WHAT YOU SHOULD DO – Your task is to transcribe the entries below exactly, from their first line down to the line containing "Given: Zoom in the graph with plus icon", and to stop there.

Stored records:
###
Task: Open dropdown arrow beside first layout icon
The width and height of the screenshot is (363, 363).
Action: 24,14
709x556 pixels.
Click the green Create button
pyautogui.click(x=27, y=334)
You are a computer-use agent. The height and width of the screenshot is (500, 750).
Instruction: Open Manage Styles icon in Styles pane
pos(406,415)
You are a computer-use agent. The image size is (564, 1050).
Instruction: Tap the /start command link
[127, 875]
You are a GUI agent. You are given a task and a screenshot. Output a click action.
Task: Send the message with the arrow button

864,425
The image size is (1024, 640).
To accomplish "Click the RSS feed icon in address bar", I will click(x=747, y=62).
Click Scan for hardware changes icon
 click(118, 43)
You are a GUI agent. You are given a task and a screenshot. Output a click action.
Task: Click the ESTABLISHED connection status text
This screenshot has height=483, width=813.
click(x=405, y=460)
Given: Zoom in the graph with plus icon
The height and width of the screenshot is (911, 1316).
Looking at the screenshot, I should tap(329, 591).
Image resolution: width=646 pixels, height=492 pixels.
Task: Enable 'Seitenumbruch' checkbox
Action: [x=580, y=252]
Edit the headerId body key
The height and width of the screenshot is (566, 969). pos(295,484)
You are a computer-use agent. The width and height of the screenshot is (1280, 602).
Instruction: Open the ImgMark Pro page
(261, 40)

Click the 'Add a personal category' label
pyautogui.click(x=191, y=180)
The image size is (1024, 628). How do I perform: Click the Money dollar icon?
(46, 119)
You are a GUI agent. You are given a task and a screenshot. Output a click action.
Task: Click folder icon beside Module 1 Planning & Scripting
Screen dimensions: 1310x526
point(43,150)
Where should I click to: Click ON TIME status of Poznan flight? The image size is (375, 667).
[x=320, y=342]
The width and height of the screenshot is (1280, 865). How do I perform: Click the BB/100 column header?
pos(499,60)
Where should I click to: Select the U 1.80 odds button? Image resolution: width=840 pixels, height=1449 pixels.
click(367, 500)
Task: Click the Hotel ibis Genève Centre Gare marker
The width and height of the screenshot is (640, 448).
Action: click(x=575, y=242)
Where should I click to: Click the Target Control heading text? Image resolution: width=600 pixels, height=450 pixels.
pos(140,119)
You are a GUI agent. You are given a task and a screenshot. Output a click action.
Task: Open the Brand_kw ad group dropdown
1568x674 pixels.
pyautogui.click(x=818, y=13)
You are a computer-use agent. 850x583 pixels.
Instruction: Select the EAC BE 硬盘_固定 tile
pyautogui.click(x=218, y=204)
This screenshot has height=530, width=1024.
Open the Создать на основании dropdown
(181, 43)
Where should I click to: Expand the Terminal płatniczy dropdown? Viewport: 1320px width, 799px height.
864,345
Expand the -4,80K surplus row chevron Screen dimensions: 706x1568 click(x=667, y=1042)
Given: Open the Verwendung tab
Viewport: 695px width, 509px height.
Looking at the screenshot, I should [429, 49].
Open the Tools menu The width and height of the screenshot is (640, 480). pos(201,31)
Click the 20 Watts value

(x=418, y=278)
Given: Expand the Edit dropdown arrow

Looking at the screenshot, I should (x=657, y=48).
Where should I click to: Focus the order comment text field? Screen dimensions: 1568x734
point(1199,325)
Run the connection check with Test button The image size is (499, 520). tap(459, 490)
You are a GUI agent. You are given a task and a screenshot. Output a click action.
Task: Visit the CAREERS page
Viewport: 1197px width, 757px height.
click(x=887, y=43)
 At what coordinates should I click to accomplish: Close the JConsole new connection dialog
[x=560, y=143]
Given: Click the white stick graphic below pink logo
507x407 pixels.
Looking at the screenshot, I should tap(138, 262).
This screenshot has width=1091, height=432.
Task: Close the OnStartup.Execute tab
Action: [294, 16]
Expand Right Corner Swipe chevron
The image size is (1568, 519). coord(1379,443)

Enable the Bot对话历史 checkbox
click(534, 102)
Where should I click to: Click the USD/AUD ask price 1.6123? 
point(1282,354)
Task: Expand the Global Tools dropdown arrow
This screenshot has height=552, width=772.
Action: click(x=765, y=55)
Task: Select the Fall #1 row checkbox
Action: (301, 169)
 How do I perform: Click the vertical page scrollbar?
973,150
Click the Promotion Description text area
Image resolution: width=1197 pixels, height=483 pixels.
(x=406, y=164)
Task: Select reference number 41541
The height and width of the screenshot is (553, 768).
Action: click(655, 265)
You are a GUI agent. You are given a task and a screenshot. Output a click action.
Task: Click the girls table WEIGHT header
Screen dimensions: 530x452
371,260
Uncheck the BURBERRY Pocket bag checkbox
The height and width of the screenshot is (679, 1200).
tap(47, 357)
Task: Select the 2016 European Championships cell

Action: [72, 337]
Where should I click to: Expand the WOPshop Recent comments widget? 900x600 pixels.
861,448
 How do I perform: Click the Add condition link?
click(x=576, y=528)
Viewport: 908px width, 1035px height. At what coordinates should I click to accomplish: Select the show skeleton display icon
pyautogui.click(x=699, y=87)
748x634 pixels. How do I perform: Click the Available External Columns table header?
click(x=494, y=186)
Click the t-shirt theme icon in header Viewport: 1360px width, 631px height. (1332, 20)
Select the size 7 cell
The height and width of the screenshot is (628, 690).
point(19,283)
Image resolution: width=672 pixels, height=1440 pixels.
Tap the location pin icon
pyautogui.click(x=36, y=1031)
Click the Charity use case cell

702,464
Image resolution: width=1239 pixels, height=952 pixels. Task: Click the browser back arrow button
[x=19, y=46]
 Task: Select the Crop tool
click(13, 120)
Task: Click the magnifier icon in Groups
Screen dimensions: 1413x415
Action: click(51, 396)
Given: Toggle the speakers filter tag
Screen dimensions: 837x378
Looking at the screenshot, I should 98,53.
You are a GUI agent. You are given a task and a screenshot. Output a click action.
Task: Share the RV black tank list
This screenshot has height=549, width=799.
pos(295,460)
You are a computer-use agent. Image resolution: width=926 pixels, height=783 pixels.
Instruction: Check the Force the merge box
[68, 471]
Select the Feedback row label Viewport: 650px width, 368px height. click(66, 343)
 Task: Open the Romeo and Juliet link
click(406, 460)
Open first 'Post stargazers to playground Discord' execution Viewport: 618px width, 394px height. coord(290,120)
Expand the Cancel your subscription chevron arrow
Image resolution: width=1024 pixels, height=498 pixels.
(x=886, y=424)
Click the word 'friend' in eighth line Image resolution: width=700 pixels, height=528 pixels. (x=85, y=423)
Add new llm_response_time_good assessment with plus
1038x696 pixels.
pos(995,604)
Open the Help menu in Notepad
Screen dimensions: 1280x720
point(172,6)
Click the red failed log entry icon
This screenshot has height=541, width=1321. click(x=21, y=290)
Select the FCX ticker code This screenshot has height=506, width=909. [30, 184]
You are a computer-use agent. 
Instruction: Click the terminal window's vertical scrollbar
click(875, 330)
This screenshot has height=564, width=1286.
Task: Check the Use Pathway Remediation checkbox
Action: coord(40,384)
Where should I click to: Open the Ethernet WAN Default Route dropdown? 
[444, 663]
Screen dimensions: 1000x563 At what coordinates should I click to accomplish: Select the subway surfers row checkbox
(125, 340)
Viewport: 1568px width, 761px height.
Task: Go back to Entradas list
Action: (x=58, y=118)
###
SOLUTION TO THIS TASK –
Task: Open dropdown arrow beside first layout icon
The width and height of the screenshot is (363, 363).
Action: 24,14
709x556 pixels.
Click the green Create button
pyautogui.click(x=27, y=334)
You are a computer-use agent. The height and width of the screenshot is (500, 750).
Instruction: Open Manage Styles icon in Styles pane
pos(406,415)
You are a computer-use agent. The image size is (564, 1050).
Instruction: Tap the /start command link
[127, 875]
You are a GUI agent. You are given a task and a screenshot. Output a click action.
Task: Send the message with the arrow button

864,425
The image size is (1024, 640).
To accomplish "Click the RSS feed icon in address bar", I will click(x=747, y=62).
Click Scan for hardware changes icon
 click(118, 43)
You are a GUI agent. You are given a task and a screenshot. Output a click action.
Task: Click the ESTABLISHED connection status text
This screenshot has height=483, width=813.
click(x=405, y=460)
Given: Zoom in the graph with plus icon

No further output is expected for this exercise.